Work instructions »
Turn the lines into a numbered list with blank lines left out, starting at the first line and stopping after the line that contains "Download File Attachments".

(Entries on target coordinates)
════════════════

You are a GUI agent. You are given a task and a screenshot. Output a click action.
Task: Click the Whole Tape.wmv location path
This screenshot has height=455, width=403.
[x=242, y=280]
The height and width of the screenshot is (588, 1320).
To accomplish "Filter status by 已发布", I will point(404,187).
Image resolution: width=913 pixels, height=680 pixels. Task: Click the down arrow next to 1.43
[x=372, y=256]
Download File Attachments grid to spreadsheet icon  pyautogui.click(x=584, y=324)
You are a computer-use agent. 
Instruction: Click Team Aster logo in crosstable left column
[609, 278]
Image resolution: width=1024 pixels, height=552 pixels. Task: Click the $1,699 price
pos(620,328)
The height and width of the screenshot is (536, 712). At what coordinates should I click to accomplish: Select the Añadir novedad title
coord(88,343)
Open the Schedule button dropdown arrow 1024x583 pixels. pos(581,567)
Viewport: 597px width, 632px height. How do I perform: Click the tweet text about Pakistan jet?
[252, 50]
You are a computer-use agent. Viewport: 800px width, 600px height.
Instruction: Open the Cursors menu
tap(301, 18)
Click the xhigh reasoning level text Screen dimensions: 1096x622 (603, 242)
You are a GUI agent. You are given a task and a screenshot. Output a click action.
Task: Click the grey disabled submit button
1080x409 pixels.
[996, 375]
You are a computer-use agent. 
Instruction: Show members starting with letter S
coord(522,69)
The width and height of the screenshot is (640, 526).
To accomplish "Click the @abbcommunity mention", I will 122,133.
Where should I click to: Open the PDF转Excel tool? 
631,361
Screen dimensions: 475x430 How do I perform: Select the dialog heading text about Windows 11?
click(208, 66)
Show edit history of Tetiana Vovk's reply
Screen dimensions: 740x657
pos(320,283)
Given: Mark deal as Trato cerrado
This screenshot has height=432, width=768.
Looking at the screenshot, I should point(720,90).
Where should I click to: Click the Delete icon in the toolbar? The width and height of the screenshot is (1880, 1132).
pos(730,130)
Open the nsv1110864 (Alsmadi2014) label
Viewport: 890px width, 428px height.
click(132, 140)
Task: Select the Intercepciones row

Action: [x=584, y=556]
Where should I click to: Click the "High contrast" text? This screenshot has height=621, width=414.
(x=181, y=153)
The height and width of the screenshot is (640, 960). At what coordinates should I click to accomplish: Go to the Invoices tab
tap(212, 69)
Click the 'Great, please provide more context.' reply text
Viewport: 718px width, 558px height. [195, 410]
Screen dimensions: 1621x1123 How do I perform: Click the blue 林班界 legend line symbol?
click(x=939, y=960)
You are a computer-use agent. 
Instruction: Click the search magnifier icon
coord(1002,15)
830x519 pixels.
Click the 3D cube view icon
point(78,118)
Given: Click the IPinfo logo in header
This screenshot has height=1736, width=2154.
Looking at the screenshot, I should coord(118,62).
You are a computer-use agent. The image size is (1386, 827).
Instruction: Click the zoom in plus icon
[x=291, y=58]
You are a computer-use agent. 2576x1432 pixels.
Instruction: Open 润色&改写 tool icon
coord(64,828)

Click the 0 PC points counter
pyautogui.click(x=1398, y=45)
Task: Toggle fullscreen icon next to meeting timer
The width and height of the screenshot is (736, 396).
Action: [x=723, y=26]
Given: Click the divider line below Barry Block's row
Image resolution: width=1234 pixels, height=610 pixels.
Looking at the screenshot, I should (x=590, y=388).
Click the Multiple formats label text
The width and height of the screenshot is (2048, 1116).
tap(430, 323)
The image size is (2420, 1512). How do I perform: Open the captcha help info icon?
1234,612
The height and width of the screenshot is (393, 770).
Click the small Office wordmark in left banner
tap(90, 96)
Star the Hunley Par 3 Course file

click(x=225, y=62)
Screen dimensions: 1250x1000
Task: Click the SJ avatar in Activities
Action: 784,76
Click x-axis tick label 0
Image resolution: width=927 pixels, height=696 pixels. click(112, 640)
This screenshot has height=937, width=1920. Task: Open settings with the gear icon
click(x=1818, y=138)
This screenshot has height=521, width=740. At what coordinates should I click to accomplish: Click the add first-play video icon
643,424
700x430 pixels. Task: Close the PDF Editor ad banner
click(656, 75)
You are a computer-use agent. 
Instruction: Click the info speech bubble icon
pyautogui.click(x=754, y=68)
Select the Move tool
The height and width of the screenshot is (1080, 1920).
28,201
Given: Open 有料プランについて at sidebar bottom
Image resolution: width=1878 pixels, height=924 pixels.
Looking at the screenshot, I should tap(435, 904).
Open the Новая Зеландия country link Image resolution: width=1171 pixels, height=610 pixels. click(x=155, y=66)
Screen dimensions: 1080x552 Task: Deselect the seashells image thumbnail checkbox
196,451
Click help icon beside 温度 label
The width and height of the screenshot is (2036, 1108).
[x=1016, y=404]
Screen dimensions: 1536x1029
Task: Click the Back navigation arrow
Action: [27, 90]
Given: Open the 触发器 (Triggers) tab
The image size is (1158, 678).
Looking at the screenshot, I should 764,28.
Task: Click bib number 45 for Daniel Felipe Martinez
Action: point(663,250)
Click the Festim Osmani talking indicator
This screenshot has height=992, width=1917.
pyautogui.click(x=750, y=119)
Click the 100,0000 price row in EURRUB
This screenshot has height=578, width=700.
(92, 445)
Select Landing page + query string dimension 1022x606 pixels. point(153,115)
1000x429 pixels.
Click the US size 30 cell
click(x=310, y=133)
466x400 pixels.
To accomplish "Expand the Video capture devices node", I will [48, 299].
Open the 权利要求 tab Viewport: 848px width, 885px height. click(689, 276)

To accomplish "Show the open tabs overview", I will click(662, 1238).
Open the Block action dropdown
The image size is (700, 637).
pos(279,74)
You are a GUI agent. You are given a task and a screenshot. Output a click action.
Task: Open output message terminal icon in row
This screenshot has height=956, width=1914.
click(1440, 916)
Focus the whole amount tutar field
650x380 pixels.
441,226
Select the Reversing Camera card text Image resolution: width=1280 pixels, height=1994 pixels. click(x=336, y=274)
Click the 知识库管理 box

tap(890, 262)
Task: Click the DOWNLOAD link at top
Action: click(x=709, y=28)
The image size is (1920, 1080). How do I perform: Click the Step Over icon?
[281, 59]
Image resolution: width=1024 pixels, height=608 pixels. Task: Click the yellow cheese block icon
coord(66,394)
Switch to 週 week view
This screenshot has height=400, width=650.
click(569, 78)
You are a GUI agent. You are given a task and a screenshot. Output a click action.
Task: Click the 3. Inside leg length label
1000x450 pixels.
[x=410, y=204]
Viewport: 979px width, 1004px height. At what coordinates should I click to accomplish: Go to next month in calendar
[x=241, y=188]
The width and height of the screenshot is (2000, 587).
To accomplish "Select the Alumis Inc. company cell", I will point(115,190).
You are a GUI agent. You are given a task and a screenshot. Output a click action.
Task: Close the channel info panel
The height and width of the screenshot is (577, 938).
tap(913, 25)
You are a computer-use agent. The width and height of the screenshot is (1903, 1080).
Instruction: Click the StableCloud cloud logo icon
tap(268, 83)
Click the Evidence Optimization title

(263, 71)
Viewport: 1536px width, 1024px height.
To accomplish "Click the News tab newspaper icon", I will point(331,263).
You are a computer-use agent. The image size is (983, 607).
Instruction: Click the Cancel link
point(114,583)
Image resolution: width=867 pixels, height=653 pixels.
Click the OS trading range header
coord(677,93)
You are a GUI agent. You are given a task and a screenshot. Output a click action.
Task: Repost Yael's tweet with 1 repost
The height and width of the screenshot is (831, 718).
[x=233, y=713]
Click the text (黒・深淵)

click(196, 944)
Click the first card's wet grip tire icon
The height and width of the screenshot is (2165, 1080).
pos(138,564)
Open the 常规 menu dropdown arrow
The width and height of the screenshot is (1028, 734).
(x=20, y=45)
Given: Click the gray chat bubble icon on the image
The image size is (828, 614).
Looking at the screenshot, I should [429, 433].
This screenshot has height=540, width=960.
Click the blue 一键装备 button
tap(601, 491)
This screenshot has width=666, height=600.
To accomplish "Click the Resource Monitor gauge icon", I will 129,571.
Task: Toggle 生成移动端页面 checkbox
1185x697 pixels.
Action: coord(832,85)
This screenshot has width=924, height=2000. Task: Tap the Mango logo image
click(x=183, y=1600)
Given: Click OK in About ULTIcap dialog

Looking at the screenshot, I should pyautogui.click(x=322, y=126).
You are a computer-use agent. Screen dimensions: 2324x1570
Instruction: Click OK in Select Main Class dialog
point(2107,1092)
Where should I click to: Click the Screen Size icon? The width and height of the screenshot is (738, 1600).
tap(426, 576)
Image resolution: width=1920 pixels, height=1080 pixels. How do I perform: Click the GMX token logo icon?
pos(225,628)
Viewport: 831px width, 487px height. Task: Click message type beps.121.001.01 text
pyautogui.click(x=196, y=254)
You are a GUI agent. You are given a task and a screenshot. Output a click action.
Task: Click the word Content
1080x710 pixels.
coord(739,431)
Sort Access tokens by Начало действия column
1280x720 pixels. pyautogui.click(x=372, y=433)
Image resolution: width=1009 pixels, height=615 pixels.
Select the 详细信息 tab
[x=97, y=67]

════════════════

In response »
1. You are a GUI agent. You are given a task and a screenshot. Output a click action.
2. Task: Click the Whole Tape.wmv location path
3. This screenshot has height=455, width=403.
4. [x=242, y=280]
5. The height and width of the screenshot is (588, 1320).
6. To accomplish "Filter status by 已发布", I will point(404,187).
7. Image resolution: width=913 pixels, height=680 pixels. Task: Click the down arrow next to 1.43
8. [x=372, y=256]
9. Download File Attachments grid to spreadsheet icon  pyautogui.click(x=584, y=324)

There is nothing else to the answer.